◆ **EXERCISE PROMPT**
Everything from the line that contains "Image resolution: width=809" through the final line of the records below should be quoted exactly, except the pictures.

◆ **RECORDS SHOWN**
------------------------------------

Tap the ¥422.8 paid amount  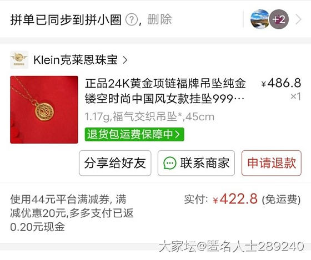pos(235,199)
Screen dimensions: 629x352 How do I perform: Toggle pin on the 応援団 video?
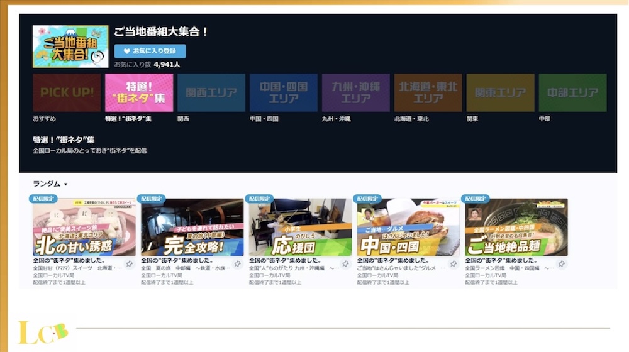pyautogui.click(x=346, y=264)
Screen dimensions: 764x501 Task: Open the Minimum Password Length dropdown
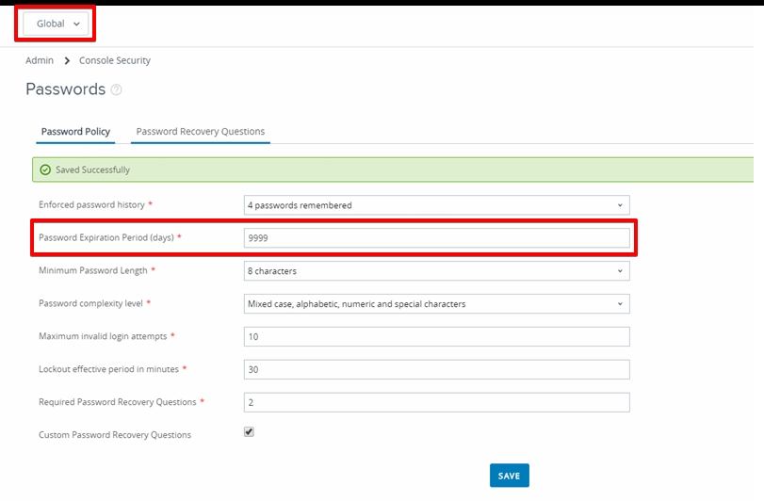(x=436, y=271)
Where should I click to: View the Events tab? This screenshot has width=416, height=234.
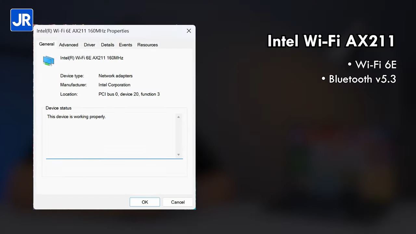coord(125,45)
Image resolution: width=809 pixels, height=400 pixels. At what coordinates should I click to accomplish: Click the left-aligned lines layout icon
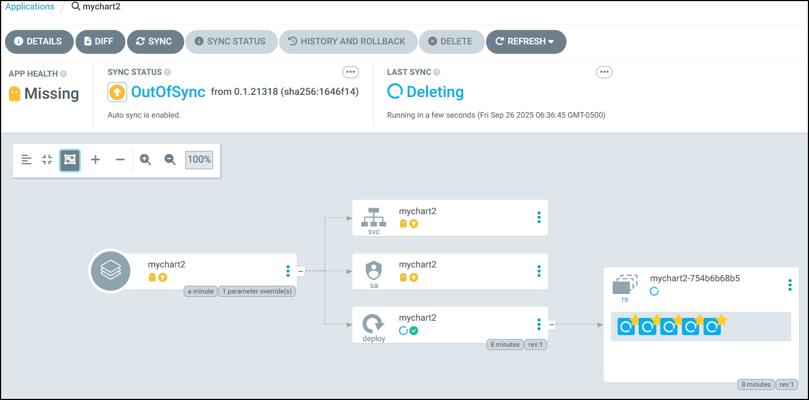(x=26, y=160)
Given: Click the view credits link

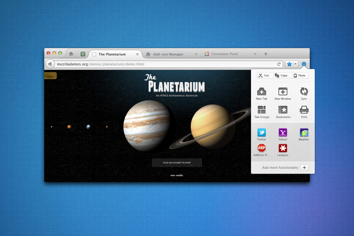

------------------------------------

◆ **THE COMPLETED TASK**
Image resolution: width=809 pixels, height=400 pixels. At what coordinates should I click to accomplish: Click the left-aligned lines layout icon
(x=26, y=160)
Given: Click the view credits link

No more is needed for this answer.